Several receiver tests can be performed on CDMA/TDMA handsets, including adjacent channel desensitization, intermodulated spurious-response attenuation and protection against spurious-response interference. All of these are measures of a receiver's ability to perform correctly in the presence of various interfering signals. There also are tests of the mobile-assisted handoff system in TDMA and a number of pilot detection and handoff tests in CDMA. Although these tests are important, the primary concerns in the field are the absolute RF sensitivity and dynamic range as well as the ability to demodulate properly in the presence of operating conditions. This can be simulated by fading and additive white gaussian noise (AWGN).

TDMA Handsets In an IS-54/136 handset, the BER of a received forward-channel signal can be determined two ways. First, the handset can estimate the BER based on cyclic redundancy check and report a range back to a test set via a channel-quality message. However, a more accurate measurement of BER can be obtained by putting the handset in a mode in which the received forward channel signal is decoded, looped back, encoded and re-transmitted to the test set on the reverse channel. The test set then can perform a comparative analysis between the original data sent and the received data.

IS-137, the minimum performance standard for IS-136 handsets, calls for two specific sensitivity tests. The first is the lowest RF level that can be received in which the BER is less than 3%. This is the absolute sensitivity in a static (no fading or signal distortion) operating environment. A test set generates a signal with p/4 DQPSK modulation using a pseudo-random pattern for data. The BER then is measured using one of the above two methods, and the signal's RF level is reduced. The sensitivity then is the RF level at which the BER exceeds 3%.

A second sensitivity measurement involves the same procedure, only this time the signal will be subject to simulated flat Rayleigh fading. IS-137 calls for the sensitivity measurement at a simulated speed of 100km/h (62mph) and 8km/h (5mph).

CDMA Handsets CDMA technology is more complex, particularly when testing CDMA handset receivers.

There are many types of receiver tests for CDMA handsets, most of which are complex and often require expensive test systems.
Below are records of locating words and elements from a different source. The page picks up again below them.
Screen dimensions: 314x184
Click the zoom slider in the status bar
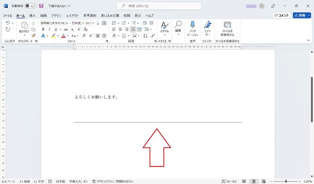click(285, 181)
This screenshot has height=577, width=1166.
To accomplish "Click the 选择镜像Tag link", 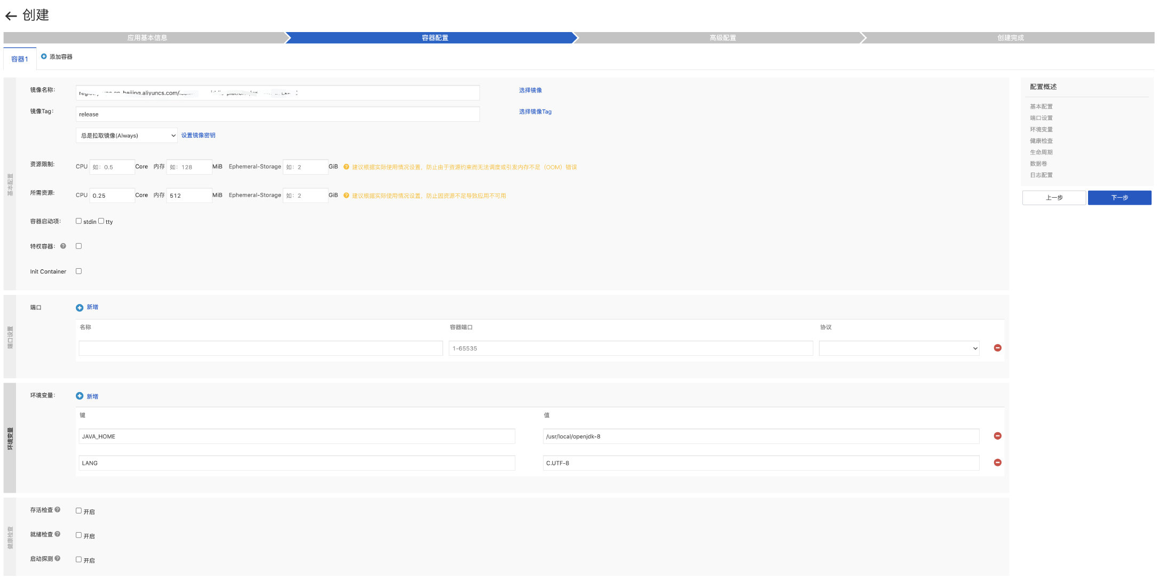I will tap(535, 112).
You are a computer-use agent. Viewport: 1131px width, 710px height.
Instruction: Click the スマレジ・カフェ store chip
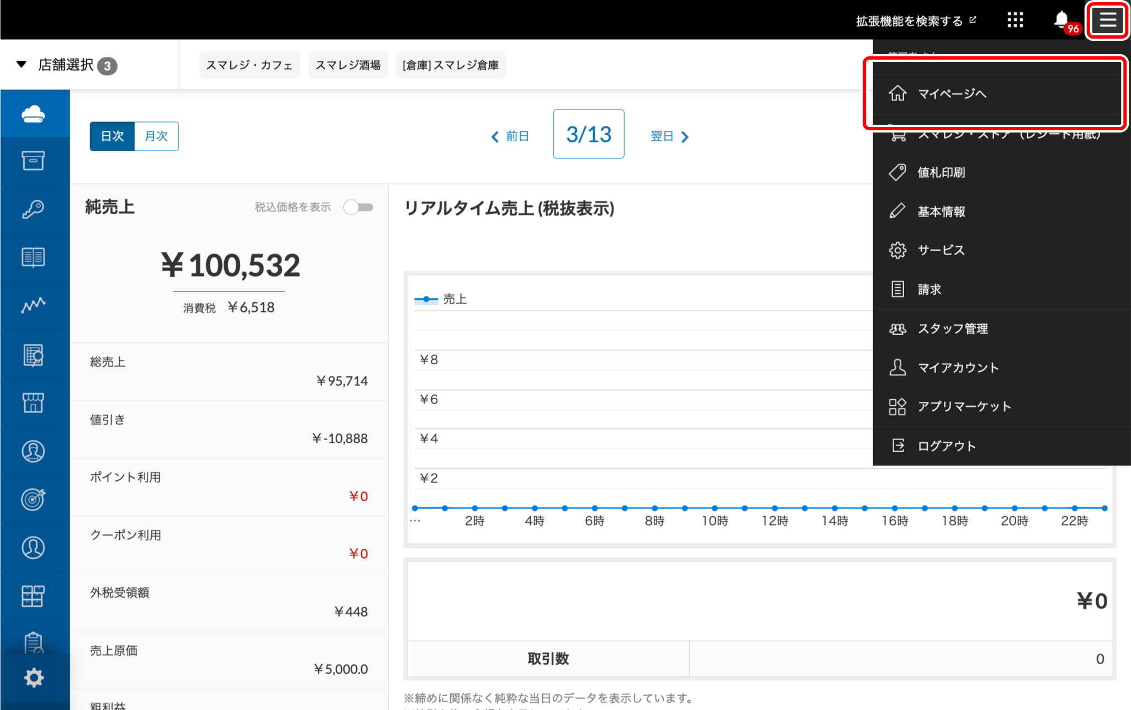click(x=249, y=65)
These tests generally need to simulate two base stations and then monitor the handset's ability to receive and react to different signals. Although these tests can be useful in high-level service and manufacturing applications, carriers generally cannot afford such elaborate and costly test equipment in the field. Also, the basic RF sensitivity/dynamic range and demodulation in AWGN tests will give the receiver a good workout, generally assuring proper operation of the receiver.
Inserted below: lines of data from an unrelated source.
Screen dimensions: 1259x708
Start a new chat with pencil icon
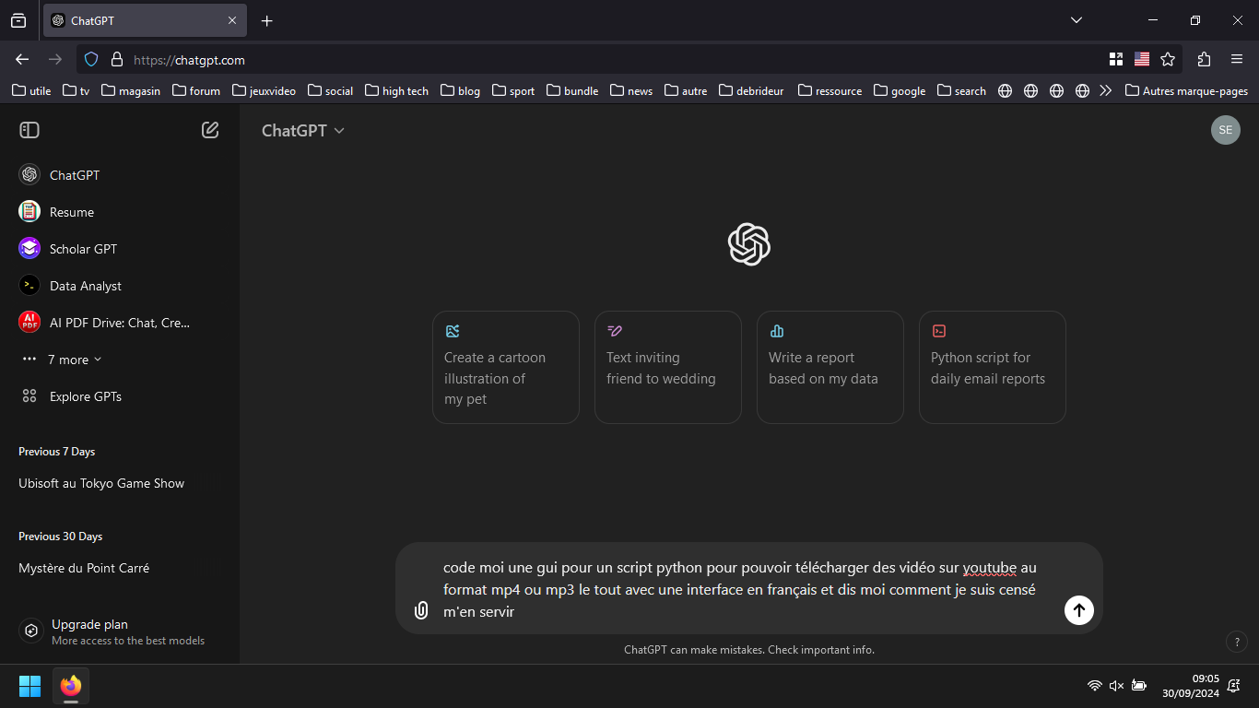(x=210, y=130)

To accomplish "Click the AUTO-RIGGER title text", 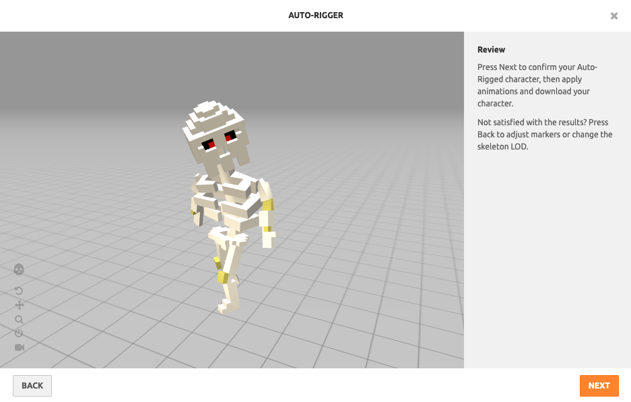I will point(315,15).
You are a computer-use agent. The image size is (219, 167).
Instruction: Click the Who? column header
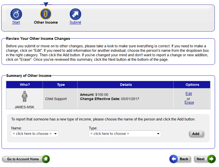[25, 85]
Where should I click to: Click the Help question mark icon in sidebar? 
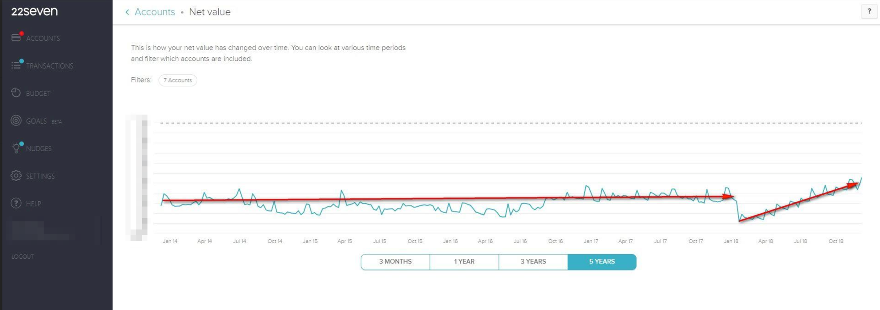click(16, 203)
The CDMA receiver tests use FEC as the basis for determining what constitutes a usable level. The test setup is similar to the IS-54/136 system. A test set will generate a forward-channel signal using a pseudo-random data pattern. The handset is put into a loopback service mode, which will allow the test set to count the number of frames transmitted and the number of good frames at the base station. The test set must measure until it has 95% confidence in the measurement (in which the FER cannot exceed 0.005), using defined setup parameters for the signal at both the lower channel power and the high-er channel power.

Demodulation within AWGN is similar, except that a noise source (usually internal to a test set) is used to create a simulated operating environment. The test involves measuring all of the data rates and varying levels of AWGN Eb/Nt. Minimum standards vary for both rate set 1 (9,600kb/s vocoder) and 2 (14,400kb/s vocoder) and depend on which data rate is being tested and how much noise is added. FERs range from 0.003 at full rate and an AWGN Eb/Nt of 4.7 to 0.05 at full rate and an AWGN Eb/Nt of 3.6.

Although many tests can indicate proper operation of the receiver block in a digital handset, the most basic and necessary tests are RF sensitivity and dynamic range as well as tests that involve reception under simulated operating conditions such as fading and AWGN. These basic field tests give carriers the confidence that their customers' handsets can receive properly even in the most demanding environments.